Voici quelques annonces de nouvelles constructions, comme on en trouve à la pelle dans ma région, que j'ai scannées sur des brochures immobilières. 

        Mais passé les apparences de ces images virtuelles, où la voiture a toujours une bonne place, on voit bien qu'il n'y a aucun panneau solaire pour chauffer l'eau, ce qui est pourtant très complémentaire des chauffages classiques avec les énergies fossiles. On voit bien qu'il n'y a aucun système de recueil de l'eau de pluie, ni aucun système de traitement biologique de l'eau sale. On voit bien aussi que ces immeubles n'utilisent pas des matériaux très écologiques. Même si l'isolation est meilleure que pour les constructions plus anciennes, le béton reste omniprésent. A qui la faute ? Et bien, c'est nous : ceux qui achètent, ceux qui louent, ceux qui élisent des responsables incapables d'anticiper et finalement ceux qui cautionnent ce type de construction. Si les gens ne demandent pas des habitations plus économes, je ne vois pas pourquoi les constructeurs en proposeraient. Cependant, nous sommes la plupart du temps obligés d'acheter une habitation peu économe car il nous est administrativement interdit de construire autre chose.
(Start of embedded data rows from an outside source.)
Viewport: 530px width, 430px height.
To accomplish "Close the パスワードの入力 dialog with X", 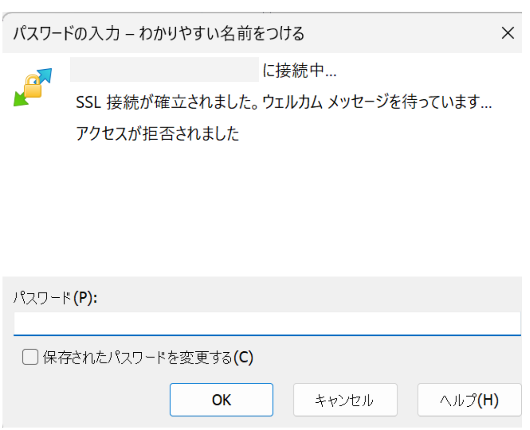I will click(507, 33).
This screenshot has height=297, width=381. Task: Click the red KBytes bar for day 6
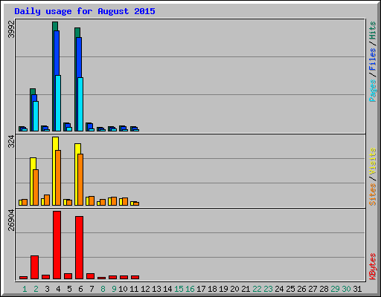tap(79, 248)
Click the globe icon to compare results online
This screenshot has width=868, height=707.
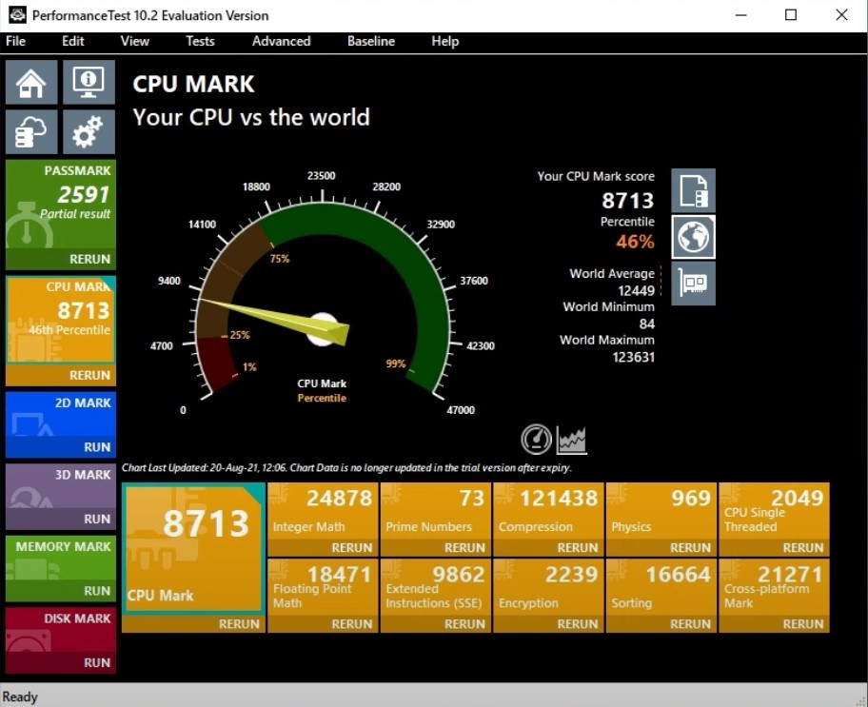click(x=692, y=237)
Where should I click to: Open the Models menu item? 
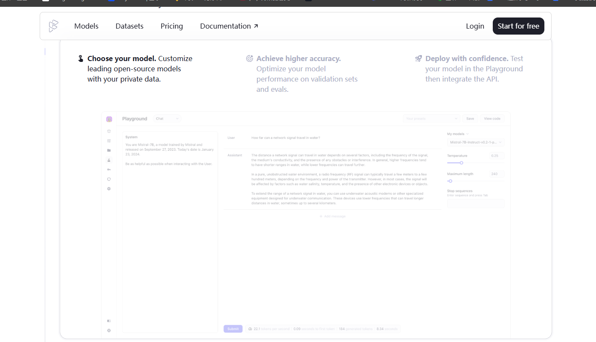click(86, 26)
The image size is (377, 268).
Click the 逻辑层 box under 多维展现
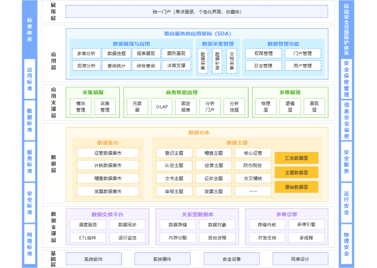[290, 106]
Quand est-ce que nous entrerons en résistance pour élire des maires qui organiseront la possibilité de vivre en mobil-home, le temps de construire des logements en dur beaucoup plus sobres et écologiques ?
        Et pour terminer, je tiens à m'excuser auprès des salariés d'Airbus, de Renault, de Peugeot, de la société qui a construit le viaduc de Millau et toutes les professions qui se sentent visées par les quelques mots de ce texte (notamment les journalistes), je ne vous en veux finalement pas. J'en veux davantage à chacun de nous de ne pas construire une société qui pense à son bonheur, sans compromettre celui des générations futures. J'espère qu'à la lecture de ce texte cette année 2005 s'ouvrira sur de nouvelles perspectives ! et en particulier sur de nouvelles exigences de consommation en matière de logement !

Bien à vous,  

Eric Souffleux, 26 ans. 3 janvier 2005

Note pour les gens qui voudraient publier ce texte, et donc les journalistes : Ce texte est le fruit d'une longue réflexion. Je vous serais très reconnaissant si dans le cas où il passerait avec succès l'épreuve de la censure, vous ne le coupiez pas. Enlever quelques lignes pourrait le rendre beaucoup plus désespérant qu'il ne l'est en réalité. Merci de votre compréhension.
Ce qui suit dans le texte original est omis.